A blockchain is a decentralized record that gets its name from how it processes and stores data. Once committed transaction data reaches a certain size, it forms a "block.” The “chain” part of a blockchain is a series of consecutive blocks linked together, forming an immortal and immutable ledger storing all of that committed data.
In order to validate a block of data, a series of nodes in a network (typically computers and servers) need to come to an agreement at roughly the same time, using what are known as “consensus mechanisms.” These take a variety of forms, depending on the priorities of the blockchains’ creators and stewards, and they are typically the main factor determining how a chain and its users navigate the blockchain trilemma.
Proof-of-work blockchains require extreme computation (the eponymous “work”) from a wide network of nodes, who use these high requirements to keep bad actors from injecting erroneous data into the blockchain. The individual contributors to proof-of-work blockchains are commonly referred to as miners who race against each other to solve incredibly complex math problems generated by an algorithm.

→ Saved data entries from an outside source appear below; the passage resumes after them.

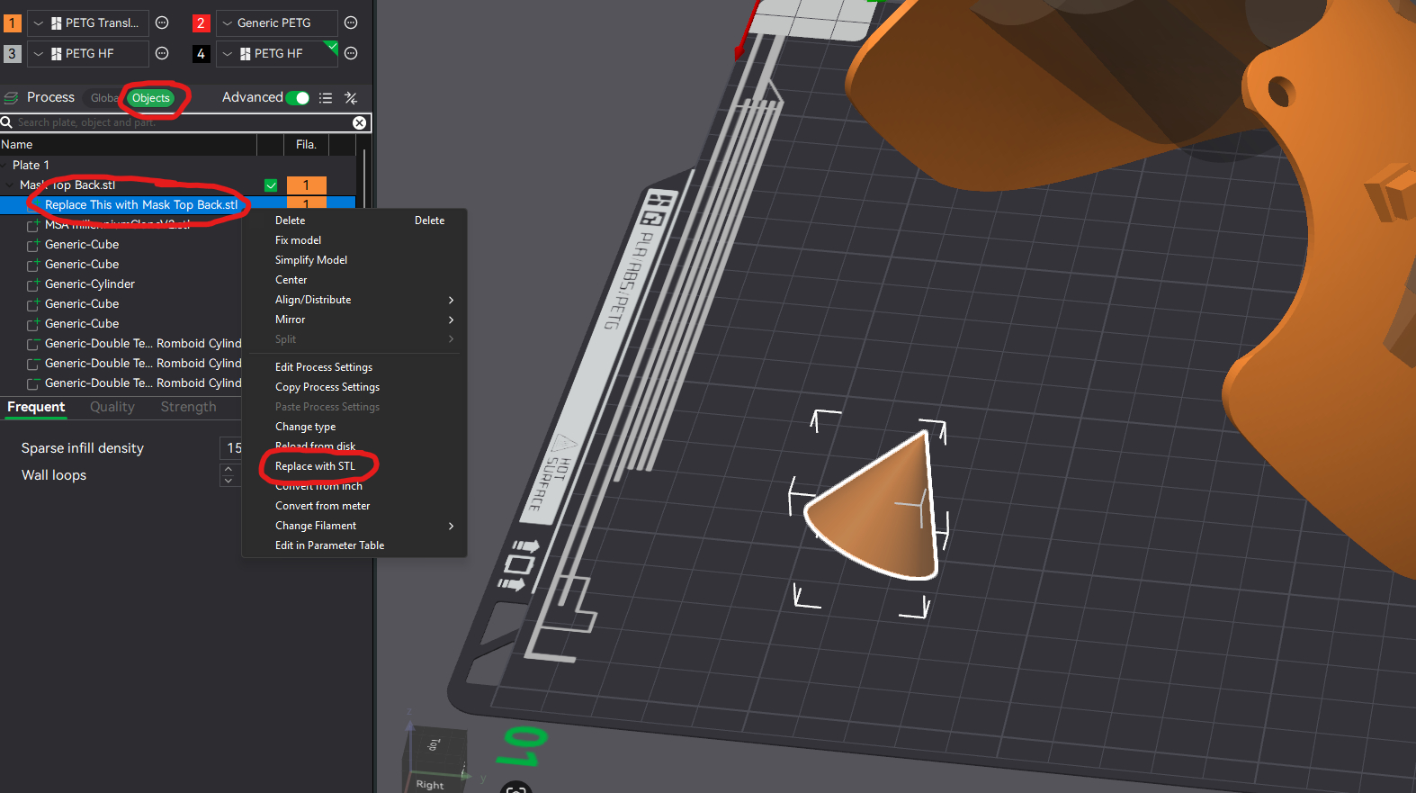Click the object search input field
The height and width of the screenshot is (793, 1416).
(180, 122)
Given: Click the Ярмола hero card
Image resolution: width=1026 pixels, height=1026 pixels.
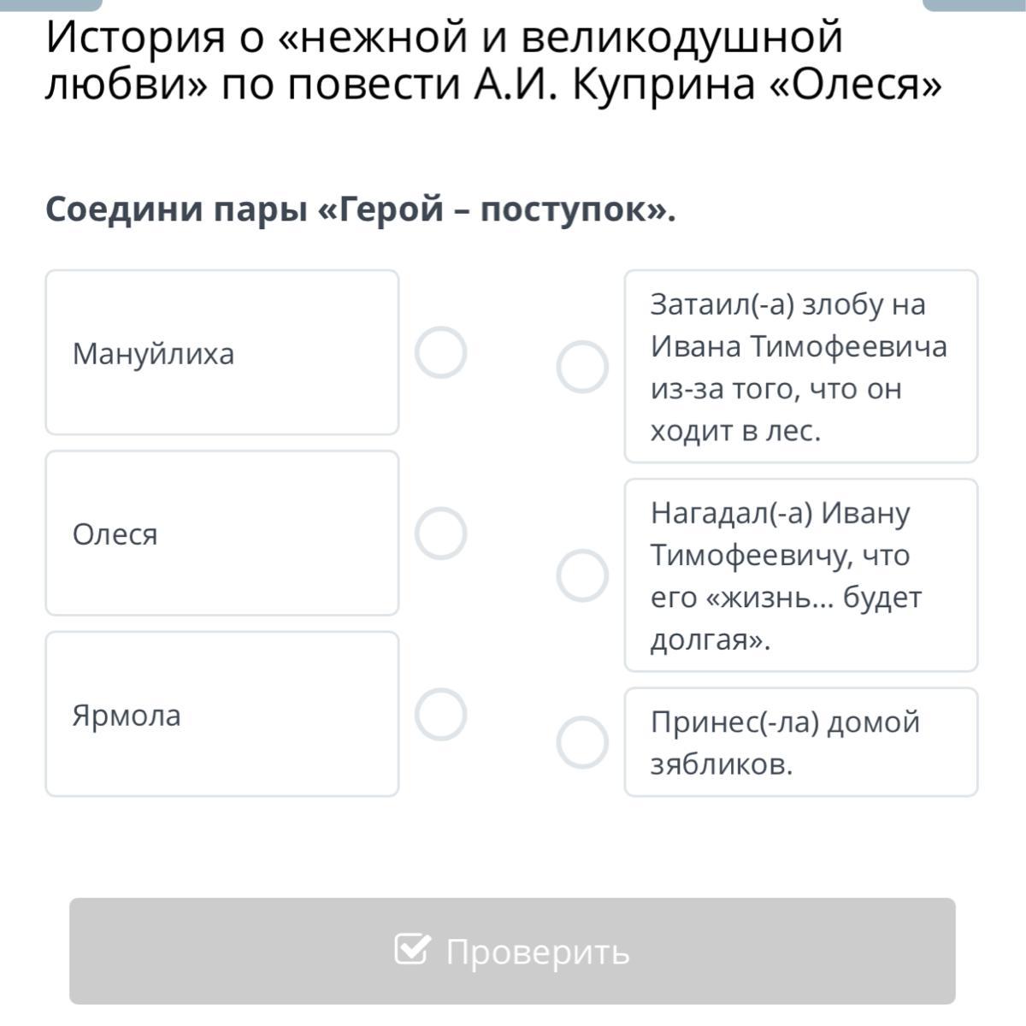Looking at the screenshot, I should click(222, 714).
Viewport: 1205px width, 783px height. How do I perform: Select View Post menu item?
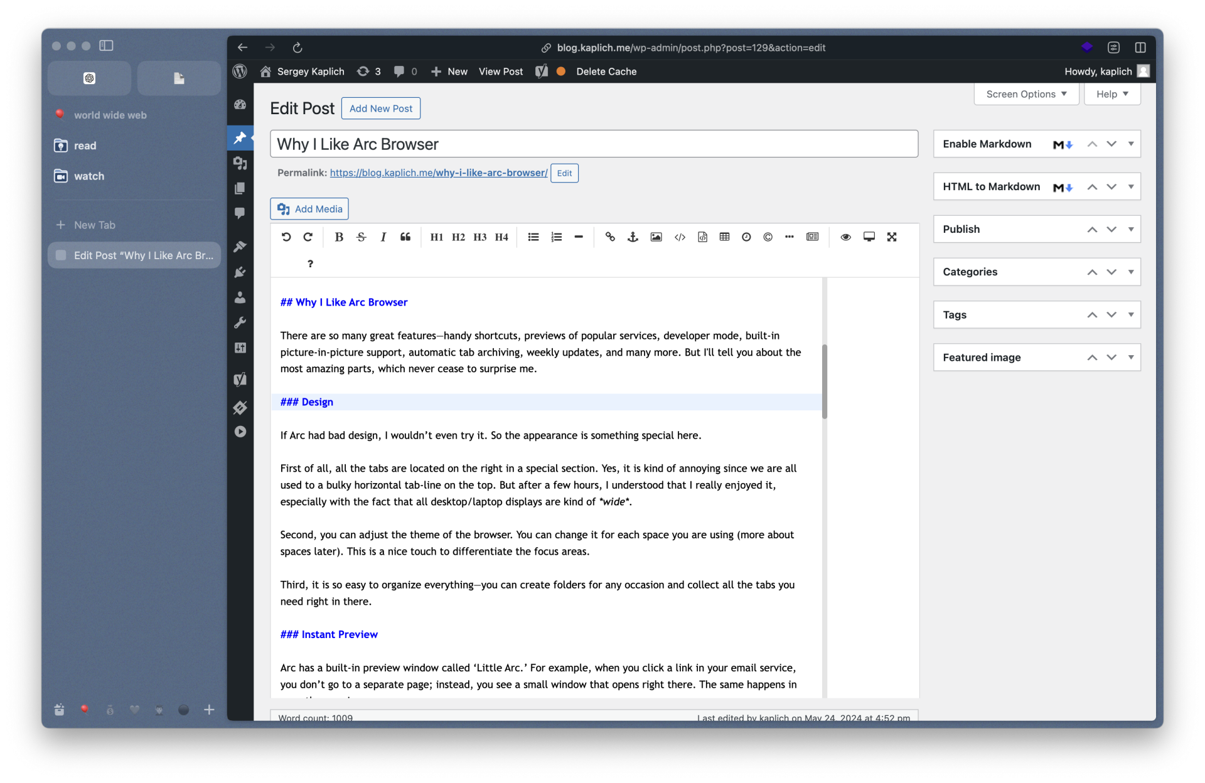[x=500, y=71]
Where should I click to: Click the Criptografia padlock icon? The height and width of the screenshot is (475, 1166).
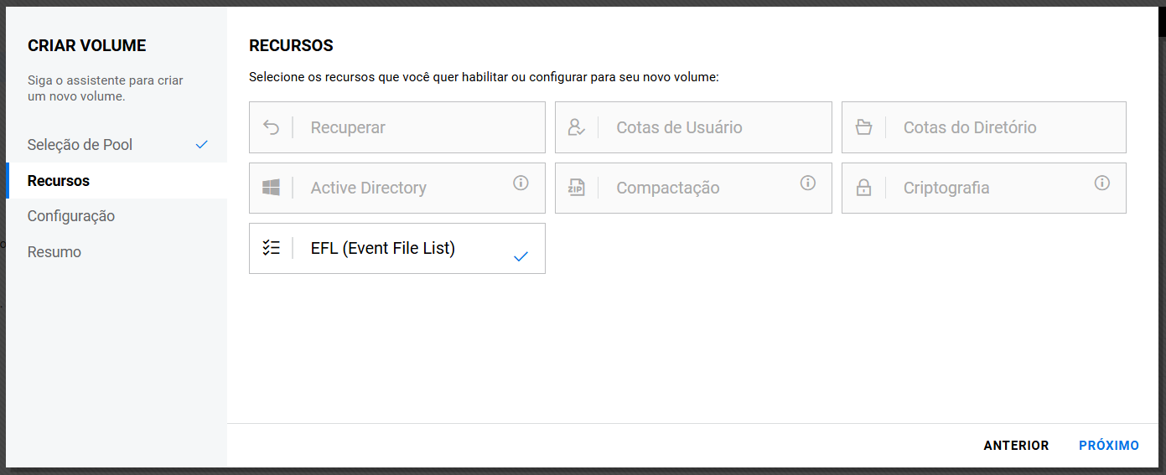(863, 188)
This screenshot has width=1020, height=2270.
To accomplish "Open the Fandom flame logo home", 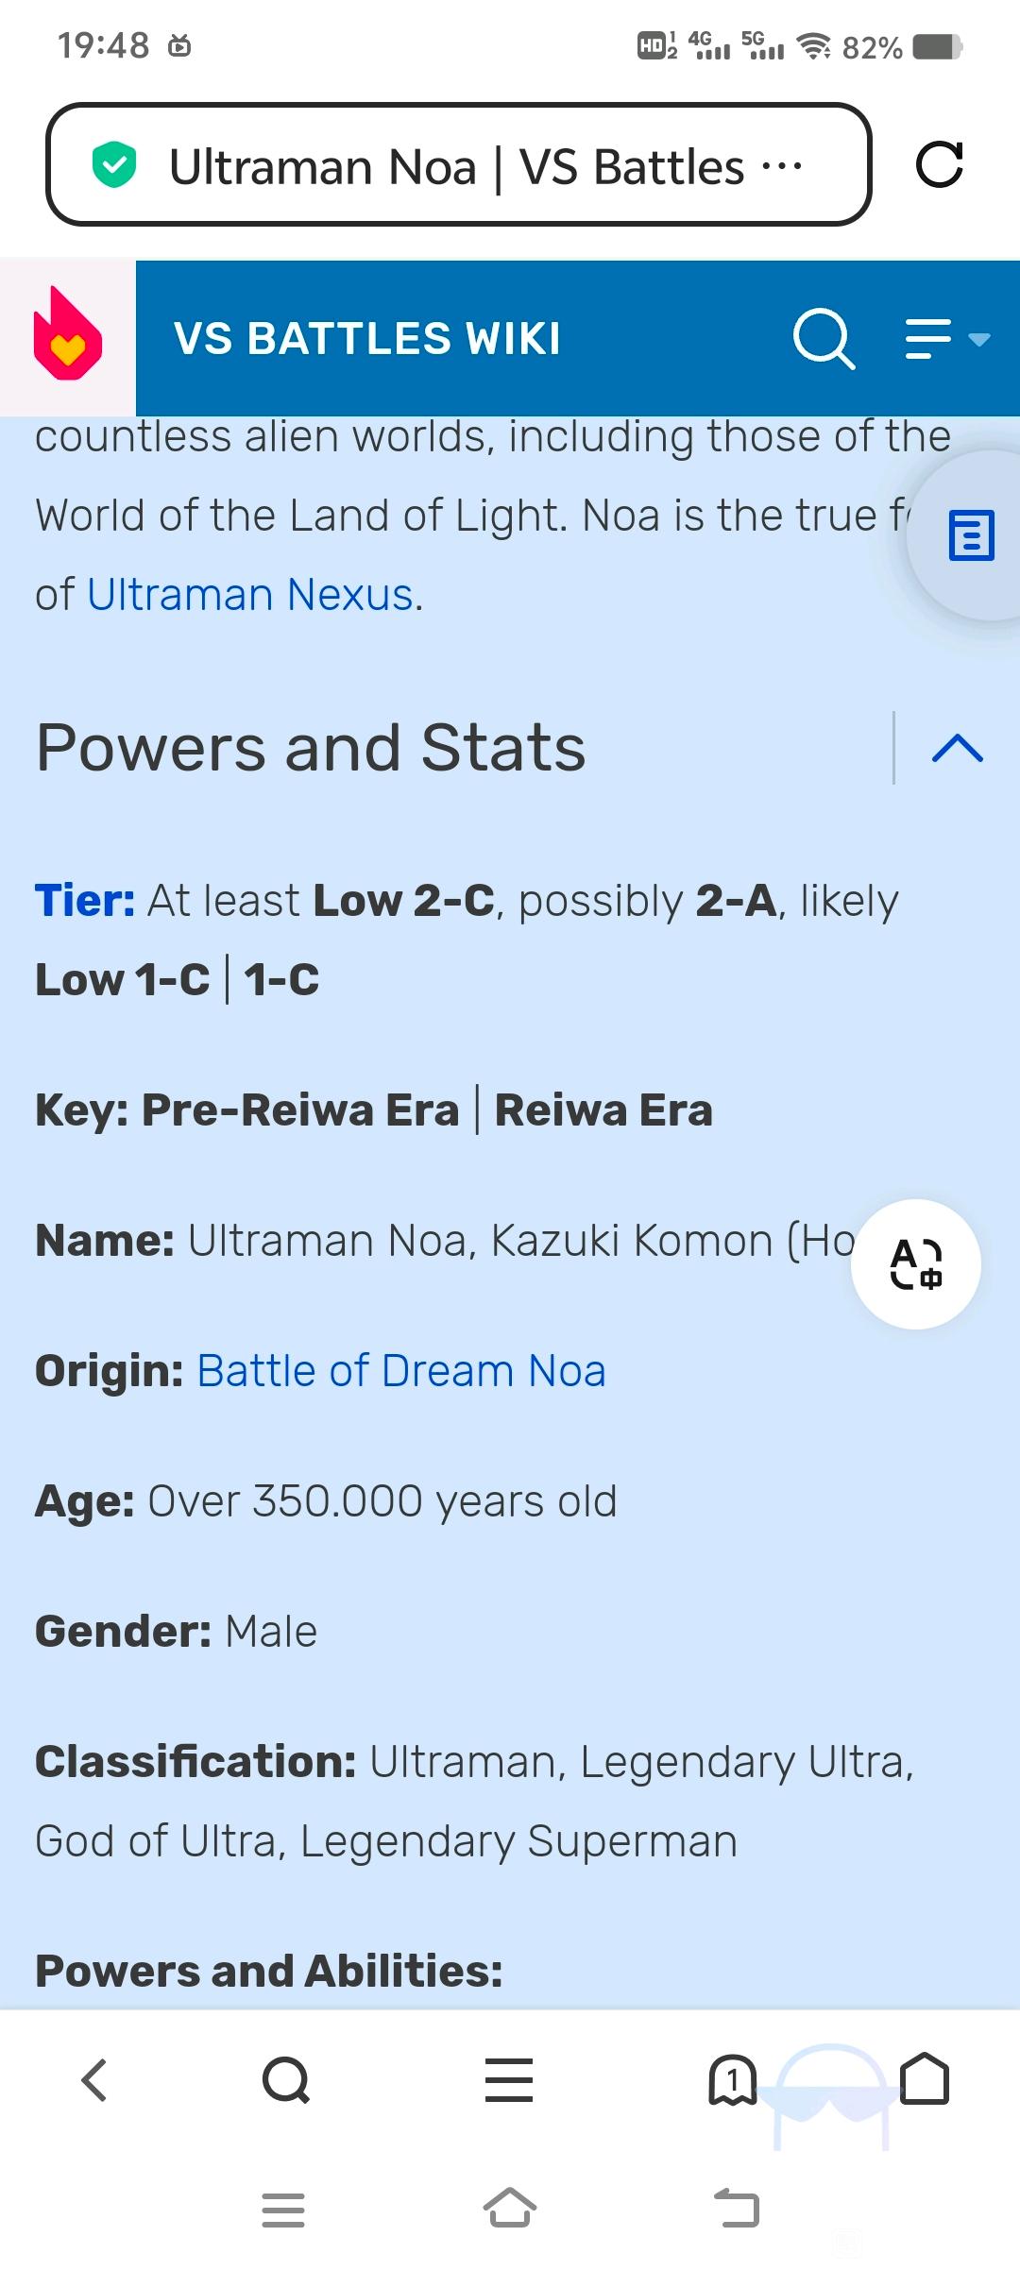I will pos(68,337).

Whenever someone solves the math and other miners agree to the solution, the blockchain will record the transaction data and store it forever. The winning miner is generally awarded a fee paid for by the blockchain’s users. When more people submit transactions to the chain, the fees tend to increase accordingly.
The most famous example of a proof-of-work blockchain is Bitcoin. This kind of blockchain tends to do well in terms of decentralization and security because they enable nearly anyone with the technical know-how to mine and the consensus algorithm often scales the difficulty of the math problems with the number of miners. In turn, these blockchains often struggle with scalability because the increasing difficulty of mining both increases the energy costs for processing transactions and slows down how quickly the transactions can get processed. Harder math means longer computation time, which means transactions can sit for extended periods of time (and rack up higher gas fees) before getting picked up by a miner and committed to the chain.
In a proof-of-stake blockchain, validators take on the task of approving the data that gets committed on-chain. They’re usually chosen at random to propose a block and their submissions are validated by a committee of other validators for each new block.
Some proof-of-stake blockchains require potential validators to stake some of the blockchain’s native cryptocurrency token and lock it into a smart contract as collateral. If a validator provides incorrect information, they may face penalties including having their staked tokens confiscated by the network.
One example of a proof-of-stake blockchain is Ethereum. Ethereum previously used the proof-of-work method, but as of September 15, 2022, switched on its proof-of-stake mechanism. According to Ethereum.org, the chain made this change “because it is more secure, less energy-intensive, and better for implementing new scaling solutions compared to the previous proof-of-work architecture.”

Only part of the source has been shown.